Run in VPC behind proxy

[tenjaa]

Hi, we would love to use this library but we have some corporate restrictions.

• Internet access is only possible via an authenticated proxy. In https://github.com/awslabs/cdk-serverless-clamscan/blob/e74080d7ad1ce5fe127cfd60f4bd0101eaab913a/assets/lambda/code/download_defs/lambda.py#L81 you are already editing the freshclam.conf. Here needs to be the proxy information added.

Something like.

f.write("\nHTTPProxyServer $proxyServer")
f.write("\nHTTPProxyPort $proxyPort")
f.write("\nHTTPProxyUsername $proxyUsername")
f.write("\nHTTPProxyPassword $proxyPassword")

• Every Lambda must run in a VPC. We have this covert with via an Aspect but an option to configure it would be nice to have.

Would you be open for a PR?

[dontirun]

PRs are great! Let's talk about this first.

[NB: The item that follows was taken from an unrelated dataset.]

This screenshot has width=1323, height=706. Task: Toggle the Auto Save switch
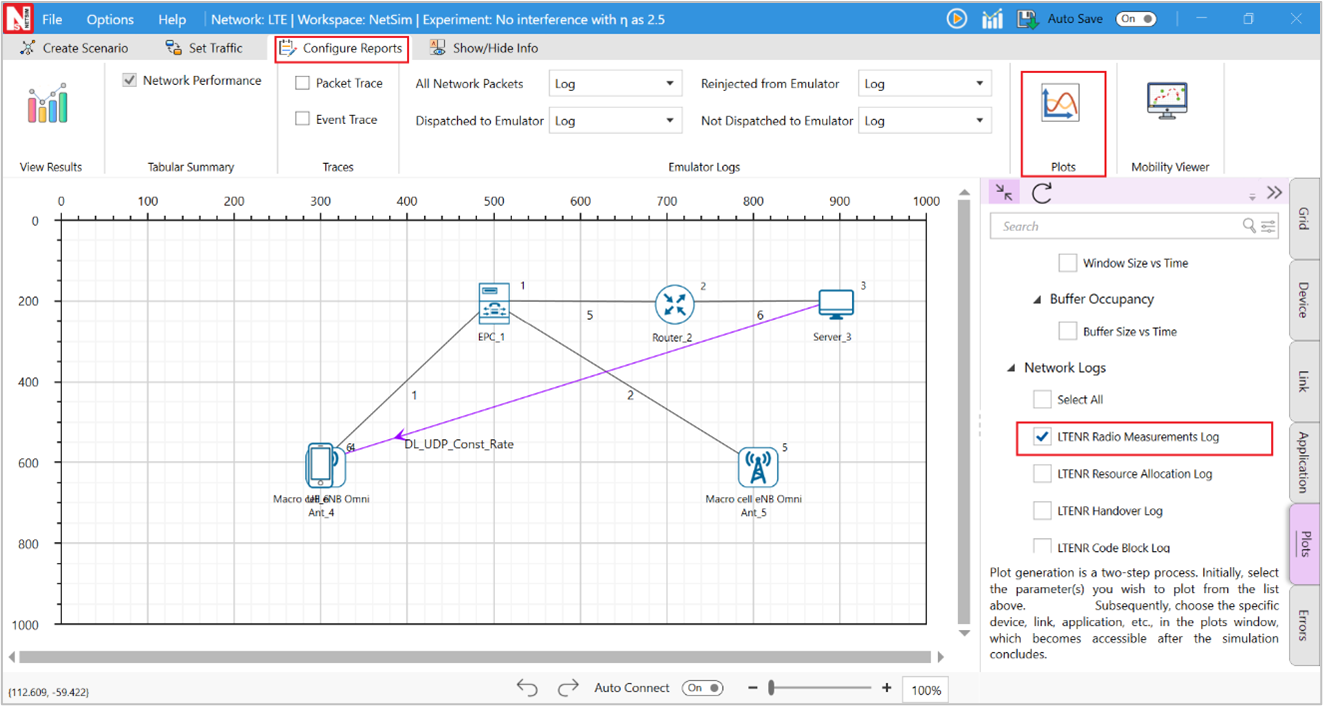[1136, 19]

Every Lambda must run in a VPC.

Disregarding the authenticated proxy for a moment, this part could be accomplished by

1. Creating an Internet Gateway on the the VPC
2. Creating a NAT Gateway on the VPC
3. Moving the Lambda to a private subnet

Internet access is only possible via an authenticated proxy

This part is a little tricky. Having a fleet of proxies running just for this solution would detract from the serverless aspect of it, not to mention that the proxy setup would be custom.

[tenjaa]

It is a company wide proxy that is mandatory to use for everyone. So the proxy is already there and we would love to make this solution work with it.

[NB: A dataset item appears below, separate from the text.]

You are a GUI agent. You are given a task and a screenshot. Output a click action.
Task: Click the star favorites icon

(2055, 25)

My proposal would be something like:

const sc = new ServerlessClamscan(this, 'rClamscan', {
      buckets: bucketList,
      proxy: {
            user: string,
            password: string,
            url: string,
            port: number
      }
    });

[dontirun]

I think the interface should be something more like

const sc = new ServerlessClamscan(this, 'rClamscan', {
      buckets: bucketList,
      vpcOnlyMode: {
            enabled: true,
            proxy: {
               userSecret: secret,
               passwordSecret: secret,
               url: string,
               port: number
           }
      }
    });

This gives flexibility to those who need a VPC only mode with and without a proxy.

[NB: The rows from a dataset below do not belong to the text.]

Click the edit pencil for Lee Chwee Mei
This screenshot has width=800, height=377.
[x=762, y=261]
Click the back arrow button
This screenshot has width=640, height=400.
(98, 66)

Let's discuss the proxy setup. The VPC currently does not currently have an Internet Gateway, NAT Gateway, Peering Connections, VGW Gateway, etc. Can you provide more information on the proposed setup to connect to the proxy?

[tenjaa]

I think we are talking about two different things.

This library should not create a proxy or vpc. We get a vpc that has a custom vpc endpoint allowing it connect to a proxy that already exists. It will never be possible to reach the internet directly.

[dontirun]

I think this is related to #138

Currently, this construct creates a VPC with specific configurations. Due to those configurations it's not a simple change to allow for an existing VPC.

I mentioned this in the linked issue, but I have concerns about mutating already existing resources as that may cause unintended consequences for other resources that rely on them.

[tenjaa]

Ahh ok, guess I was not understanding your point. Well then it is for us the same as in the issue you linked, we will have to adapt it to our specific needs. Thanks!